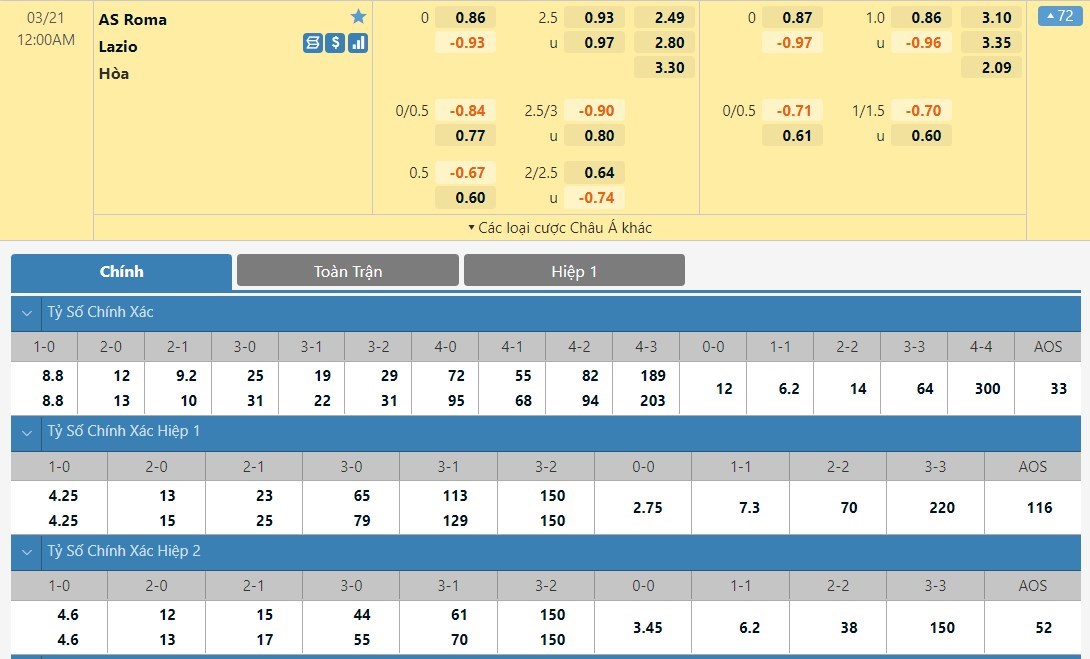This screenshot has width=1090, height=659.
Task: Open the live score icon beside Lazio
Action: coord(312,43)
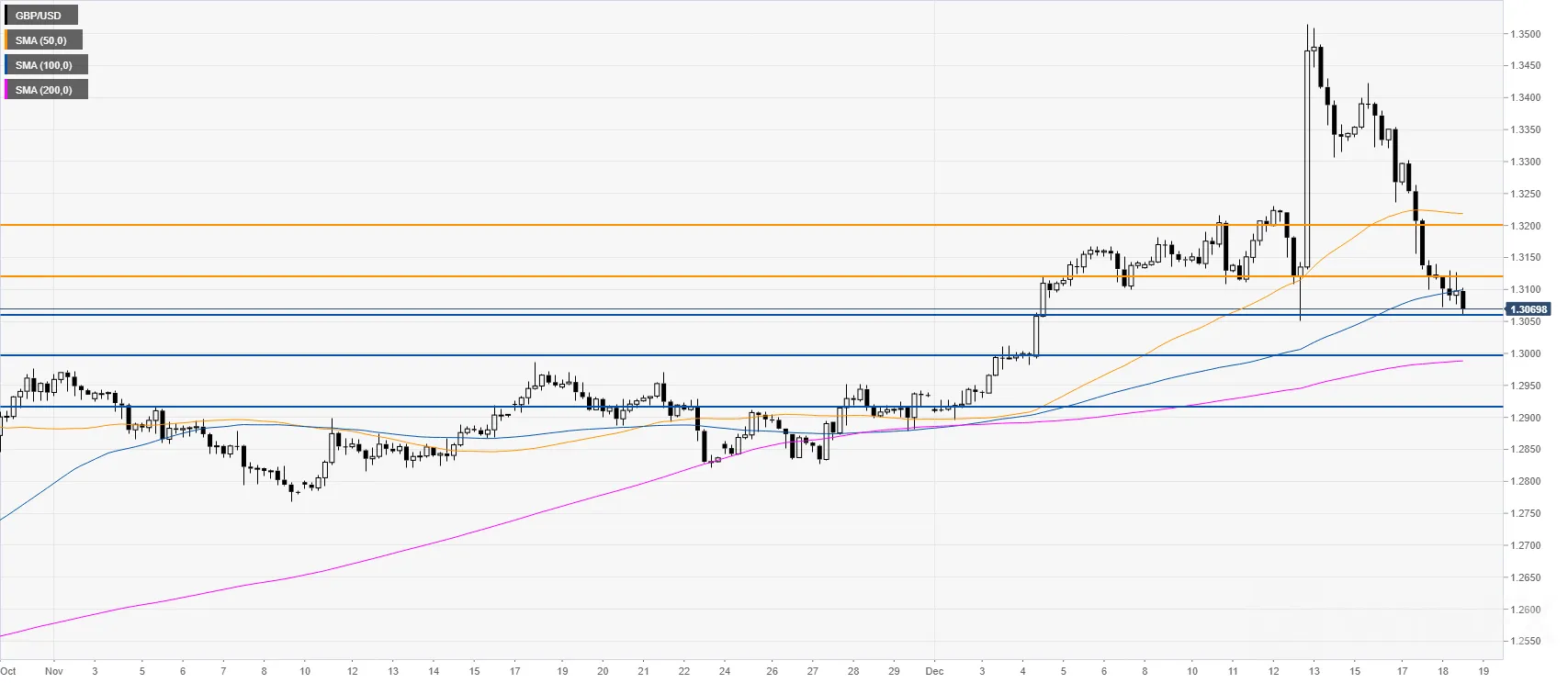Viewport: 1568px width, 683px height.
Task: Click the last black candle on the chart
Action: (1463, 299)
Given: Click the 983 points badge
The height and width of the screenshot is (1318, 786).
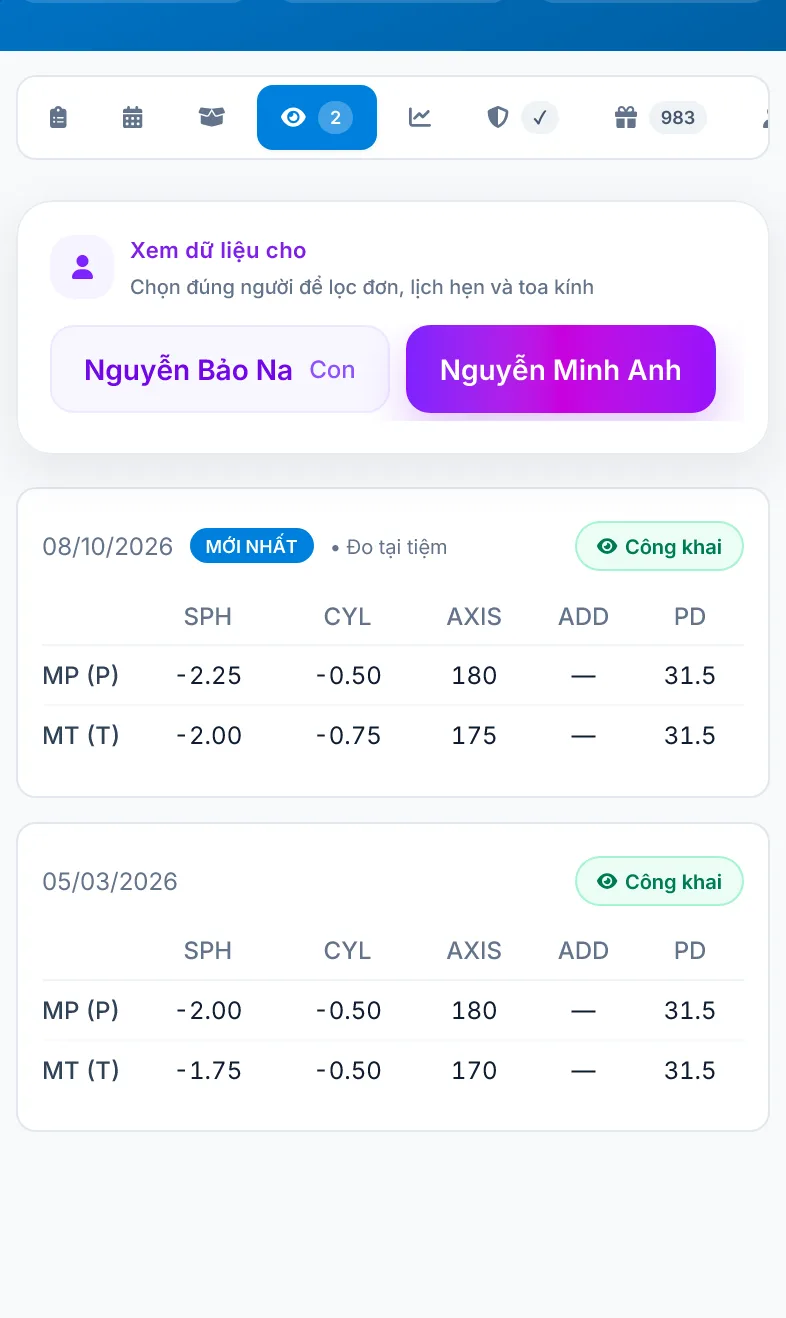Looking at the screenshot, I should pyautogui.click(x=678, y=118).
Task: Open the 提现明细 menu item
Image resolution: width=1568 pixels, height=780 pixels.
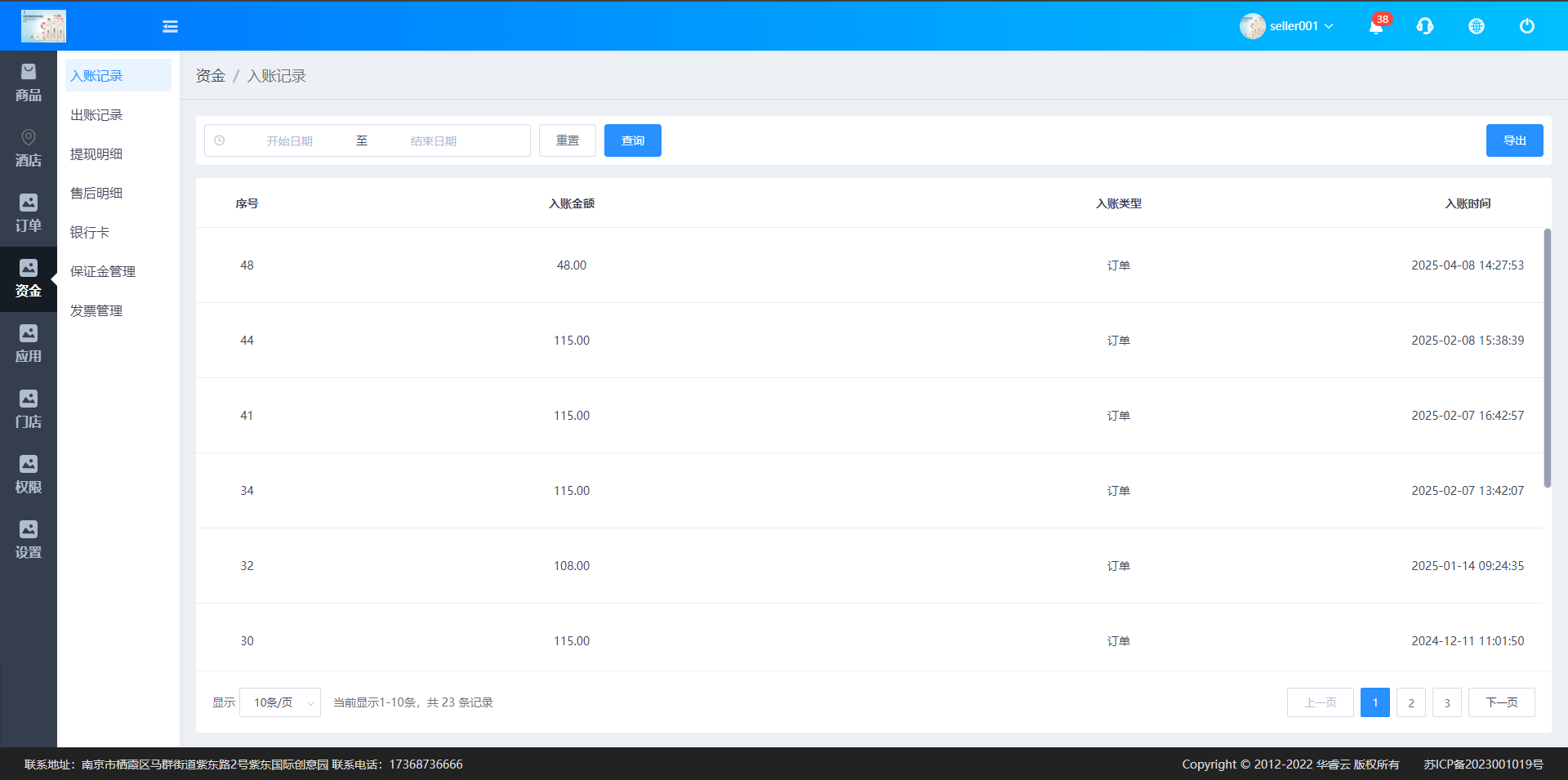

* **GOAL OF THE EXERCISE**
Every line from the one containing "Given: Click the 983 points badge" to the last line of the material must be returned exactly. Leave out any pictures.

* **EXERCISE SOLUTION**
Given: Click the 983 points badge
The height and width of the screenshot is (1318, 786).
Looking at the screenshot, I should pyautogui.click(x=678, y=118).
Task: Open the 提现明细 menu item
Image resolution: width=1568 pixels, height=780 pixels.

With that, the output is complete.